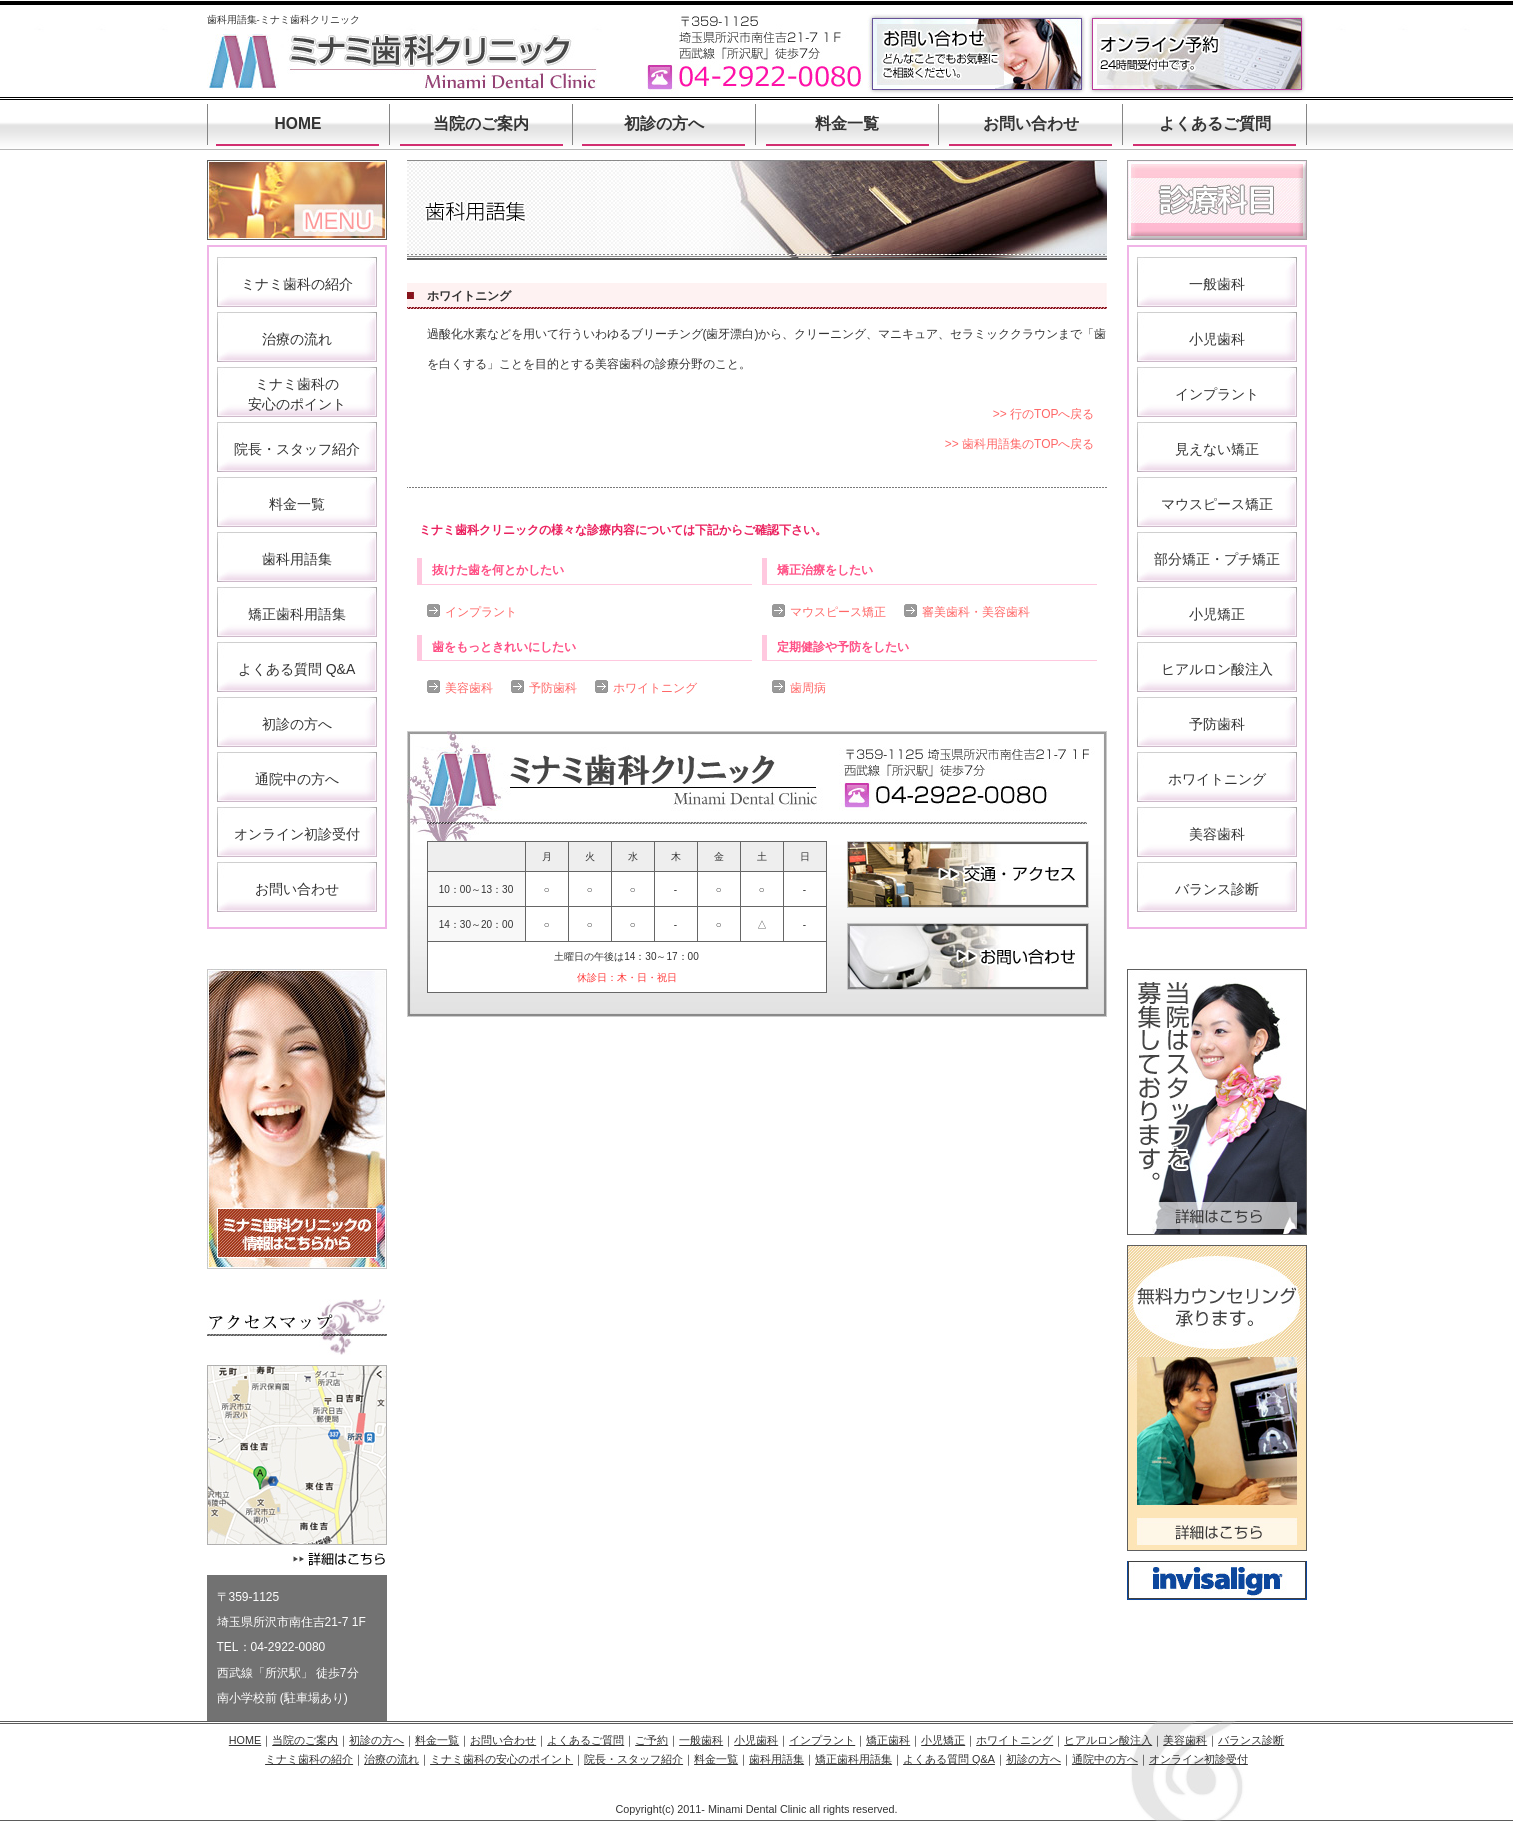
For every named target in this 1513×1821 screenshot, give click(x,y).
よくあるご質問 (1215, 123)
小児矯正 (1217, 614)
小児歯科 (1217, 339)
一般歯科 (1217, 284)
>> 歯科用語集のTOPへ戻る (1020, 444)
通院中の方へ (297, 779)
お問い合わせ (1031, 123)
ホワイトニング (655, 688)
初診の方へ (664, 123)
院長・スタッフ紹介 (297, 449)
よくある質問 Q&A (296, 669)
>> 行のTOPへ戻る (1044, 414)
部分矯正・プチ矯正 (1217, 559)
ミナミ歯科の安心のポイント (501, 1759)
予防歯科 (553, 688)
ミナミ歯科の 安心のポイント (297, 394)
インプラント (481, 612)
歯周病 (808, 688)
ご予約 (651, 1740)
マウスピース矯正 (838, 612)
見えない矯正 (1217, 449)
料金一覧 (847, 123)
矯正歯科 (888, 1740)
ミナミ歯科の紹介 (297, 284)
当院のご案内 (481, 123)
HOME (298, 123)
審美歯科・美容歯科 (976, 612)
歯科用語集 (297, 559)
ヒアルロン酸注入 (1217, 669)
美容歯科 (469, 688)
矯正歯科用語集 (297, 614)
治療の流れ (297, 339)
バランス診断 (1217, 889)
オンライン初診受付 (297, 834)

==

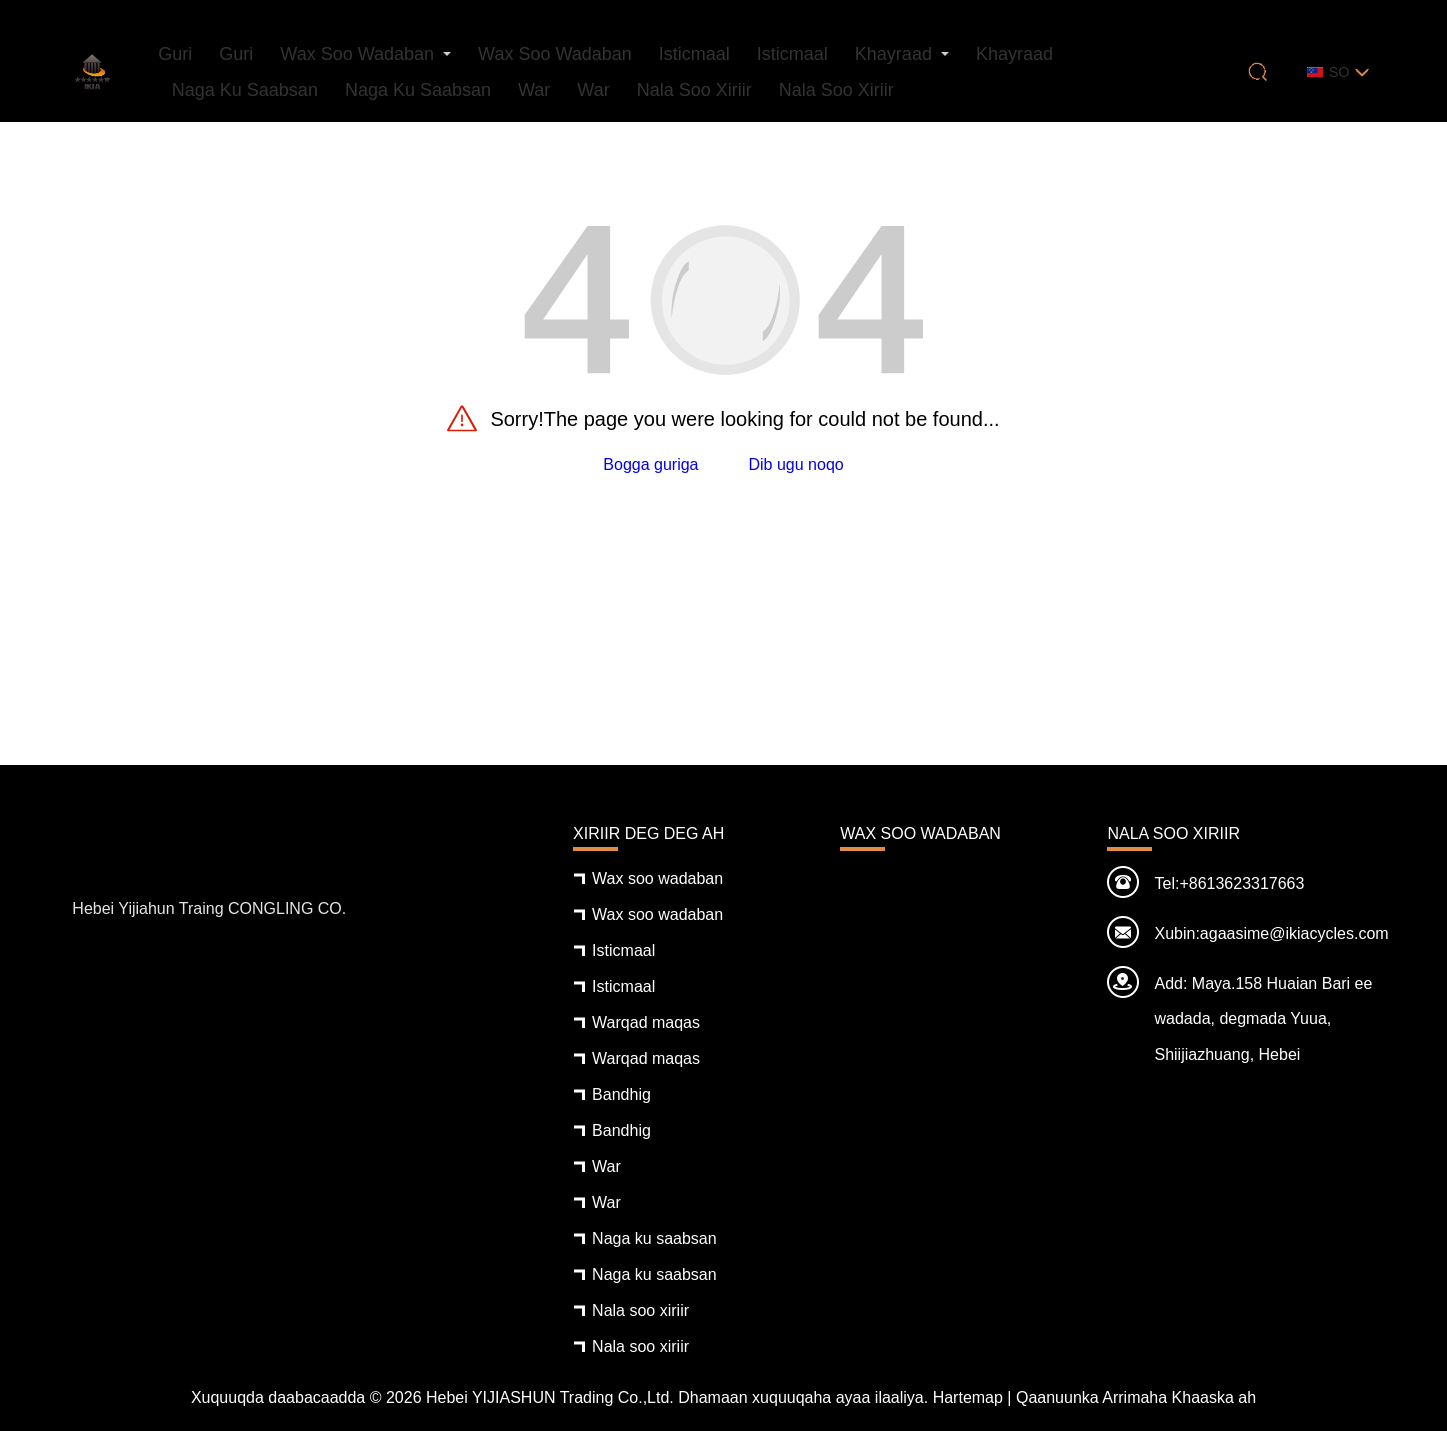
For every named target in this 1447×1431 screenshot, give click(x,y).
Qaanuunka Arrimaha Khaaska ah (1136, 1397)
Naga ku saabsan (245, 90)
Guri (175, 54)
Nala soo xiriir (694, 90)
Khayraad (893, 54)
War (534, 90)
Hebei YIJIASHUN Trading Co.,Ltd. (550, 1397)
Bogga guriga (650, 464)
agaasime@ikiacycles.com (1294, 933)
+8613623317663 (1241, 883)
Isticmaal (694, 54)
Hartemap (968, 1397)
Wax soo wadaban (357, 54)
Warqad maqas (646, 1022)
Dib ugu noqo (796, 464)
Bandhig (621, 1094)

Required work => List each line of the items above that contains the string "click". Case counts.

Final result =>
For every named target in this 1513×1821 screenshot, give click(x,y).
For every named target in this 1447×1431 screenshot, give click(x,y).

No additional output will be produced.